In this book, research scientist Monica Gagliano explores plant
communication - a subject that influenced her research and
ultimately changed her life.
Monica has studied plant communication and cognition for a good
amount of her academic career. She shares firsthand accounts from
people all over the world and then shares the scientific
revelations.
This book is 176 pages of plant stories - strange, beautiful, and
unforgettable.
You can get a copy of Thus
Spoke the Plant by Monica Gagliano and
support the show using the Amazon Link in today's Show Notes for
around $20
Today’s Botanic Spark
Reviving the little botanic spark in your
heart
September 17, 1907
Birth of Elizabeth Enright, American writer, illustrator, and
creative writing teacher. She won the Newbery Medal
for Thimble Summer (1938). In book three of her
popular Melendy family series called Then There Were
Five (1944), she wrote,
The mullein had finished blooming and stood up out of the
pastures like dusty candelabra. The flowers of Queen Anne's lace
had curled up into birds' nests, and the bee balm was covered with
little crown-shaped pods.
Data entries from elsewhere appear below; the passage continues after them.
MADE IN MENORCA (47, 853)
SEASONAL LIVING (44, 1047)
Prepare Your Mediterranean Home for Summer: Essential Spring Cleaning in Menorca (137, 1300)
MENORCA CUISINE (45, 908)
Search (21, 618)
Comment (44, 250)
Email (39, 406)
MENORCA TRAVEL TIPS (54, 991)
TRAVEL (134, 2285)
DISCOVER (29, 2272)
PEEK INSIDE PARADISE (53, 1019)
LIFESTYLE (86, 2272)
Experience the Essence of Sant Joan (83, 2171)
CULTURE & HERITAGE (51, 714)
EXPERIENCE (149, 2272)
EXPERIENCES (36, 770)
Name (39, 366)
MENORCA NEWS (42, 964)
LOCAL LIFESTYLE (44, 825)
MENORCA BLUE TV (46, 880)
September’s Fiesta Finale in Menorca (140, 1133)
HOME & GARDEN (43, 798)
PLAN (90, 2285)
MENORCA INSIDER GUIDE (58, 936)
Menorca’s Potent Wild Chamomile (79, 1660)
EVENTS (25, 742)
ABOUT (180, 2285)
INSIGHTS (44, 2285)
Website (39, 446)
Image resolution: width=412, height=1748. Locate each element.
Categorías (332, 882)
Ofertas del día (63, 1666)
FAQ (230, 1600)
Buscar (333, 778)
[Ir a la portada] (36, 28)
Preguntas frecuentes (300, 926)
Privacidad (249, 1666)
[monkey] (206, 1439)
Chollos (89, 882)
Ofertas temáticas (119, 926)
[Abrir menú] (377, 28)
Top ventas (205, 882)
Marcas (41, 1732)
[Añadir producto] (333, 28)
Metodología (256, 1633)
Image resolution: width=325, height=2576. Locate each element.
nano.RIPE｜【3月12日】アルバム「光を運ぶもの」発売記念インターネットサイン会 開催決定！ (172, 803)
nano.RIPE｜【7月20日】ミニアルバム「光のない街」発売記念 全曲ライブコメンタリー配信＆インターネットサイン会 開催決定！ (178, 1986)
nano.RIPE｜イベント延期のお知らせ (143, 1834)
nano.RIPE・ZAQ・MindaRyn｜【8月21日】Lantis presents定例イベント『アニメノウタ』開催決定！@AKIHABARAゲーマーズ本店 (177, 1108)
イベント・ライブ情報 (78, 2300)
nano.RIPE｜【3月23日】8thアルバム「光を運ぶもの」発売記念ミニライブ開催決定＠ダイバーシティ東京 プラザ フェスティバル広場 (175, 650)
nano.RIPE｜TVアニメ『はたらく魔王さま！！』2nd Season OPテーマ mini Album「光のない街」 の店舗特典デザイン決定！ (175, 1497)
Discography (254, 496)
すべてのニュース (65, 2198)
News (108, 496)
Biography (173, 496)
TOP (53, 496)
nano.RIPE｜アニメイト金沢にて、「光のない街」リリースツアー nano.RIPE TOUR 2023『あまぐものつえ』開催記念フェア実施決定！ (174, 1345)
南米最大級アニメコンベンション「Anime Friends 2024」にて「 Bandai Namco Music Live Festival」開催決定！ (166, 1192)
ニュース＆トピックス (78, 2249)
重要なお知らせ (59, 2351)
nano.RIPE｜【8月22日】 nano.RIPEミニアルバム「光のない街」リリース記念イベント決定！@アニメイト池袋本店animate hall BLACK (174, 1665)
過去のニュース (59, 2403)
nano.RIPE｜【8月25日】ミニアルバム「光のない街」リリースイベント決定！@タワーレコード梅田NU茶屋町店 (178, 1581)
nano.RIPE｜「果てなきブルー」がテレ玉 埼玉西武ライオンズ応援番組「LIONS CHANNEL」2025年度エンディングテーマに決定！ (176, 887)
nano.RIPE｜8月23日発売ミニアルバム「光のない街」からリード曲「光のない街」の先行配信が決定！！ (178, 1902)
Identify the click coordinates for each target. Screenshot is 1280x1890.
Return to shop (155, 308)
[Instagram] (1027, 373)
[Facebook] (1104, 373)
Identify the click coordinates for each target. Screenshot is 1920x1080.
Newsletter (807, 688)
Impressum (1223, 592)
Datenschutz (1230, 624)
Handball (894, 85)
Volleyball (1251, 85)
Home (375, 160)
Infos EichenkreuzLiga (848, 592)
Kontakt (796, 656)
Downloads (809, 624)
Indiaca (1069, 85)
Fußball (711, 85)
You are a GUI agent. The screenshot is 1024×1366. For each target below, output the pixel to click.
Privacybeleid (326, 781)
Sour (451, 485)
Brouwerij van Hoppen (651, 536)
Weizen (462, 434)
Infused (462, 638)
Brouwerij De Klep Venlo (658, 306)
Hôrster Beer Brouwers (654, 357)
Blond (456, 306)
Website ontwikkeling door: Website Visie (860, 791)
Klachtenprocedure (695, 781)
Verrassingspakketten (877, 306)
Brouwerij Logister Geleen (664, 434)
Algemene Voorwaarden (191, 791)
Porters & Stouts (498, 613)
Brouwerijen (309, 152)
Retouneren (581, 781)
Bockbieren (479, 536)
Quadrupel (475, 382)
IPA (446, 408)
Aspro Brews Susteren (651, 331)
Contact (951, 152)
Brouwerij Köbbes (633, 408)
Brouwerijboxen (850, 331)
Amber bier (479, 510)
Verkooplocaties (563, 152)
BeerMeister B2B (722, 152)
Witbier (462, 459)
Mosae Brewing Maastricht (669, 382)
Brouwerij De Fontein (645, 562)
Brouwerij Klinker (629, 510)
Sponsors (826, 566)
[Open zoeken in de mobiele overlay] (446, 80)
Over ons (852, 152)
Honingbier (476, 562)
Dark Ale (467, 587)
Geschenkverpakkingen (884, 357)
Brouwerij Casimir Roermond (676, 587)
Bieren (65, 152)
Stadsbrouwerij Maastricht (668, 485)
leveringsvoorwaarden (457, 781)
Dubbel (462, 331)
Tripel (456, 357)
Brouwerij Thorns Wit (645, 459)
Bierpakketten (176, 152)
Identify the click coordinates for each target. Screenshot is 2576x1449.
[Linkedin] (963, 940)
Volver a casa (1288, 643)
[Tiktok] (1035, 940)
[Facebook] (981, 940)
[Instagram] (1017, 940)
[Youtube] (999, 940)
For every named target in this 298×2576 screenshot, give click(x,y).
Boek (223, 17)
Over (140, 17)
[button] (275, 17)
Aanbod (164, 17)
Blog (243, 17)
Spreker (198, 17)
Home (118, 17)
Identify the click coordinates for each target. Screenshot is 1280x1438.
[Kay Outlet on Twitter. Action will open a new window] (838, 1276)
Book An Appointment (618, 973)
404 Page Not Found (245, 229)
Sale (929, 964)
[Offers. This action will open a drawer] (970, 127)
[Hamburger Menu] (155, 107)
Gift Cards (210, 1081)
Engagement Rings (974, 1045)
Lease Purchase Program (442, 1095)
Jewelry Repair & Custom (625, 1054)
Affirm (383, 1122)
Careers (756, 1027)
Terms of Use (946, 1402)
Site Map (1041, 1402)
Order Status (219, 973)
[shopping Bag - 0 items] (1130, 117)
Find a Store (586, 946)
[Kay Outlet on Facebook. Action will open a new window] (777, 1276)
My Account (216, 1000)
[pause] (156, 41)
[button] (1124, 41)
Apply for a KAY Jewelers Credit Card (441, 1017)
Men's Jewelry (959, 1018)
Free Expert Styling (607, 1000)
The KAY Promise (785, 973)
In another month -- no, two, maybe --
would come the season of the skeletons, when all that was left of
the weeds was their brittle architecture. But the time was not yet.
The air was warm and bright, the grass was green, and the leaves
and the lazy monarch butterflies were everywhere.
Thanks for listening to The Daily Gardener.
And remember:
"For a happy, healthy life, garden every day."